María comenzó a dar gritos con toda la fuerza de sus pulmones y a agitar furiosamente el único brazo que le quedaba libre; pero sus gritos no debían oírse, apagados por los resoplidos de la máquina y el rodar de los furgones sobre el hierro.
El maquinista miró con curiosidad aquel grupo por algunos momentos, y en seguida se entregó a las rudas tareas de su oficio. Algunos viajeros, asomados a las ventanillas, manifestaban en su gesto la sorpresa que aquella escena y aquellos gritos les producían; otros sonreían maliciosamente, y los dos guardias civiles que formaban la pareja que custodiaba el tren, con todo el cuerpo fuera de la ventanilla, parecían tratar de averiguar si se trataba de juego, burla o delito.
Todo este espectáculo pasó a los ojos de María como un relámpago. Por instantes había ido esforzando la voz.
–¡Socorro! ¡deteneos! ¡Qué me mata Colás, el hijo de mi amo! había gritado sucesivamente, y su voz no había sido oída por nadie. En aquella barahunda que movían los coches y el vapor, los gritos de María, dados con toda la fuerza de su garganta, sonaban tanto como el zumbido de una mosca en una fragua.
Muy pronto el ruido comenzó a ceder. El horroroso estrépito se convirtió casi de repente en un suave rumor cada vez menos sensible, y en la dirección de la vía no se veía ya más que un bulto negro rodeado de polvo y coronado de jirones de humo. Colás, que había permanecido inmóvil, casi, como una estatua, los breves segundos que duró esta escena, apenas se convenció de que ya no podía ser visto, volvió a sacar la navaja, exclamando:
–¿Qué te creías? aquí nadie te ampara.
María, ronca y desesperada, convencida de que ya no había esperanza para su honor, prefirió entregar la vida, y con la mano del brazo libre empezó a arañar en la cara a Colás, iniciándose una lucha horrible.

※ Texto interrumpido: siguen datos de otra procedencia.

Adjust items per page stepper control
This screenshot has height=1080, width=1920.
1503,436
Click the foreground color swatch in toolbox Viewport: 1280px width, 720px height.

Colás no quería herirla, porque no era su muerte lo que buscaba; pero el dolor le hacía defenderse de los puñetazos y mordiscos de María, y arrojando la navaja al suelo, comenzó a golpearla con los puños tan furiosamente, que la joven, a los pocos segundos, cubierta la cara de sangre y acardenaladas las mejillas, cayó sin sentido, como muerta, en brazos de su verdugo.
………………………………………….
Un silbido lejano del tren que ya no se veía y los cencerrillos de las cabras triscando alrededor de la choza, fue lo último que oyó María antes de perder el sentido.
Sonidos que se confundieron, como la indiferencia de los animales ante aquella escena se confundía con la de la sociedad, que no puede hacer alto en su camino ni parar mientes ante el abuso del fuerte contra el débil.